# PASSAGE

-------

Well at the Gmail Behind The Scenes panel at theSXSW festival in Austin, Texas, key team members of the Gmail team revealed the true secret of the service: Shit umbrellas.

Product manager Todd Jackson made the humorous revelation when explaining how the Gmail team works as a group of about 100 people, the vast majority of which are engineers. “You can either be a shit funnel or a shit umbrella,” Jackson says.

What he means by that is that as a product with hundreds of millions of users (and a company with thousands of employees) there’s a lot of stuff constantly being hurled at the team — as a shit umbrella, the product managers protect the engineers from getting distracted. It’s not enough to be a “shit funnel” where they would pass some of the junk down to engineers, they need to fully protect the engineers.

This sentiment was echoed by Edward Ho, who is known as “Mr. Buzz,” as he’s the one who built up the Google Buzz team (a sub-unit of the Gmail team). Ho noted his hatred for unnecessary meetings, and has made sure that when the Buzz team needs to have them, they are based around demos, not talking about things. “It’s all about what you’ve done,” Ho says.

-------

# COLLECTED MATERIAL

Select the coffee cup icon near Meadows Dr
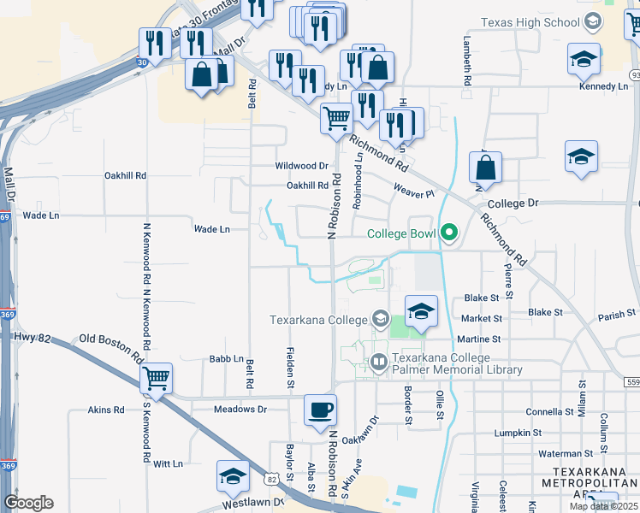point(320,410)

-------

# REQUIRED WORK
1. Answer these questions from the Gmail passage:
(a) At what festival, and in what city, was the Gmail Behind The Scenes panel held?
(b) Roughly how many people make up the Gmail team?
(c) Who is known as "Mr. Buzz"?
2. Can you transcribe the stretch of the Gmail passage from "Well at the" through "protect the engineers."?

# RESULTS BY TASK
1.
(a) The SXSW festival in Austin, Texas.
(b) About 100 people, most of them engineers.
(c) Edward Ho.

2.
Well at the Gmail Behind The Scenes panel at theSXSW festival in Austin, Texas, key team members of the Gmail team revealed the true secret of the service: Shit umbrellas.

Product manager Todd Jackson made the humorous revelation when explaining how the Gmail team works as a group of about 100 people, the vast majority of which are engineers. “You can either be a shit funnel or a shit umbrella,” Jackson says.

What he means by that is that as a product with hundreds of millions of users (and a company with thousands of employees) there’s a lot of stuff constantly being hurled at the team — as a shit umbrella, the product managers protect the engineers from getting distracted. It’s not enough to be a “shit funnel” where they would pass some of the junk down to engineers, they need to fully protect the engineers.